The Analyze API serves as a single entry-point to all of Diffbot’s Automatic APIs. In one request, the Analyze API will:

  • Determine the type of any URL submitted.
  • Return the full Diffbot extraction for any supported types: articles, products, images, frontpages — and more coming soon. See all Automatic APIs.

Why would you use the Analyze API over calling the Product API, Article API or another API directly?

  • If you are handling web pages of unknown origin (e.g., end-user submitted/shared links), the Analyze API will prevent spurious extractions from unsupported pages.
  • When spidering a site using Crawlbot, the Analyze API will prevent extracting every site page via a single API. For instance, using Analyze makes it easy to “retrieve all the product data from ECommerceStore.com” without additional configuration.
  • For article content: the Analyze API uses Diffbot’s full rendering engine, which executes on-page Javascript. This can result in slightly improved extractions for articles and blog posts. More on how Diffbot handles Javascript.
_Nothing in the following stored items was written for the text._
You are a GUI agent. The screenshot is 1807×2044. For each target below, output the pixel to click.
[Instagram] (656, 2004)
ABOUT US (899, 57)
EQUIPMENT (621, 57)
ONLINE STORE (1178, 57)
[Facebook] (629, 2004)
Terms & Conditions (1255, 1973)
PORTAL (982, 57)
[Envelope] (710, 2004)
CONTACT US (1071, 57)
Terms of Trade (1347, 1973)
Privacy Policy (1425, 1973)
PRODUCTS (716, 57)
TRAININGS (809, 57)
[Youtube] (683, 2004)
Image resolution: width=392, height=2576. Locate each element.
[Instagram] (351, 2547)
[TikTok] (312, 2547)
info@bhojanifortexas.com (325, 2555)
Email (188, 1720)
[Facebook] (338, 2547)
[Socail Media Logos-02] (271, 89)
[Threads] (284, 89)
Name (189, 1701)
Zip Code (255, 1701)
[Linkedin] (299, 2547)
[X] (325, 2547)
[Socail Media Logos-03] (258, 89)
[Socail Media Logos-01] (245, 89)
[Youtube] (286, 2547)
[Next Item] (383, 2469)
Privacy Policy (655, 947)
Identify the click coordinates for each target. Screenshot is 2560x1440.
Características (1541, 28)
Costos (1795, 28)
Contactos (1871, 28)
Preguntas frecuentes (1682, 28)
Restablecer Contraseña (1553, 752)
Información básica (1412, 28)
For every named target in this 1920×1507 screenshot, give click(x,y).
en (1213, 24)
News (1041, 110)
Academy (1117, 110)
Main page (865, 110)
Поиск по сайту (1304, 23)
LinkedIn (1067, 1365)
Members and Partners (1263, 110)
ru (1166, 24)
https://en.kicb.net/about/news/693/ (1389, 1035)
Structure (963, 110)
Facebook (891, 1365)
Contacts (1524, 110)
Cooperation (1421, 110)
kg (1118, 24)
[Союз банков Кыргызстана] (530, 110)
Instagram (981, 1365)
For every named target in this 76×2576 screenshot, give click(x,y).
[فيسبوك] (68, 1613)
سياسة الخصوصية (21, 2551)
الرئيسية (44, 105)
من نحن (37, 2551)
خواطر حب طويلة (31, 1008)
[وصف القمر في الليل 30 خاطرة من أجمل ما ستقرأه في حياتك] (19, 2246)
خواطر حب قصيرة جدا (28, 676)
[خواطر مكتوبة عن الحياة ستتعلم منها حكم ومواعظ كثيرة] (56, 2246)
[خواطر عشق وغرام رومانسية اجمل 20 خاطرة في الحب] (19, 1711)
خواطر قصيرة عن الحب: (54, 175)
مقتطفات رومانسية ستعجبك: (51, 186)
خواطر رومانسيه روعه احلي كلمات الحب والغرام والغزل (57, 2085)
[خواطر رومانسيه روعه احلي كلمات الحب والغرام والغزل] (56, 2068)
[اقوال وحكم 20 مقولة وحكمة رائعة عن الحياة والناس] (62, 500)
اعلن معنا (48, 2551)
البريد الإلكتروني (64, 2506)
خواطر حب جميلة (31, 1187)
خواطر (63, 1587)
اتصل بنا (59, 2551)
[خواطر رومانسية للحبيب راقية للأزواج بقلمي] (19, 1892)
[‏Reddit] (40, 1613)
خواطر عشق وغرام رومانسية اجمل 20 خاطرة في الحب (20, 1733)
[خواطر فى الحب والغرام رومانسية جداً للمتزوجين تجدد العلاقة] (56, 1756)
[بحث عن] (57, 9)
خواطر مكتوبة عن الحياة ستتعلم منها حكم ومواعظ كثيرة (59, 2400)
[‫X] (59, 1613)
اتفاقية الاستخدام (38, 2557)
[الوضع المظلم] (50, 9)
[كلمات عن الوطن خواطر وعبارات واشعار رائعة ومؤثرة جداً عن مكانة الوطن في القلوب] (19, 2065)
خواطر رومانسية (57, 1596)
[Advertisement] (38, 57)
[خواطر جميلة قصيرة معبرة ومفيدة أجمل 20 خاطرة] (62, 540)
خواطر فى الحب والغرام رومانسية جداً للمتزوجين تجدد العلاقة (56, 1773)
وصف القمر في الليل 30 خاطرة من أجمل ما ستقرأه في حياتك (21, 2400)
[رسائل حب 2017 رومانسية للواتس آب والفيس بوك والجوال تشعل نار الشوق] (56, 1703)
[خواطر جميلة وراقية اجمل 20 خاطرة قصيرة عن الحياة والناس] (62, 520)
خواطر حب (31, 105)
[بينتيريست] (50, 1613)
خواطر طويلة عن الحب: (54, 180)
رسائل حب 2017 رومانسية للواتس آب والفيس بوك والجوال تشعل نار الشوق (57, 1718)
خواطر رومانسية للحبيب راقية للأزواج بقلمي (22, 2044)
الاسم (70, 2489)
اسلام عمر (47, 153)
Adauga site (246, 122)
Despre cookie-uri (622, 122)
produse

And why would you opt for a specific API over the general Analyze endpoint?

  • If you are certain of your web-page type (e.g., all articles), sending calls directly to the specific API endpoint will result in 100% extractions. There is always a small chance that the Analyze API will mis-classify confusing pages.

Note that you can also use the fallback argument if you’d like to ensure that unsupported pages are processed by a specific API of your choosing.

Custom rules applied to a specific API, and specific API parameters (e.g., fields=meta,videos,html for the Article API) will be handled appropriately regardless of using the Analyze or specific extraction APIs.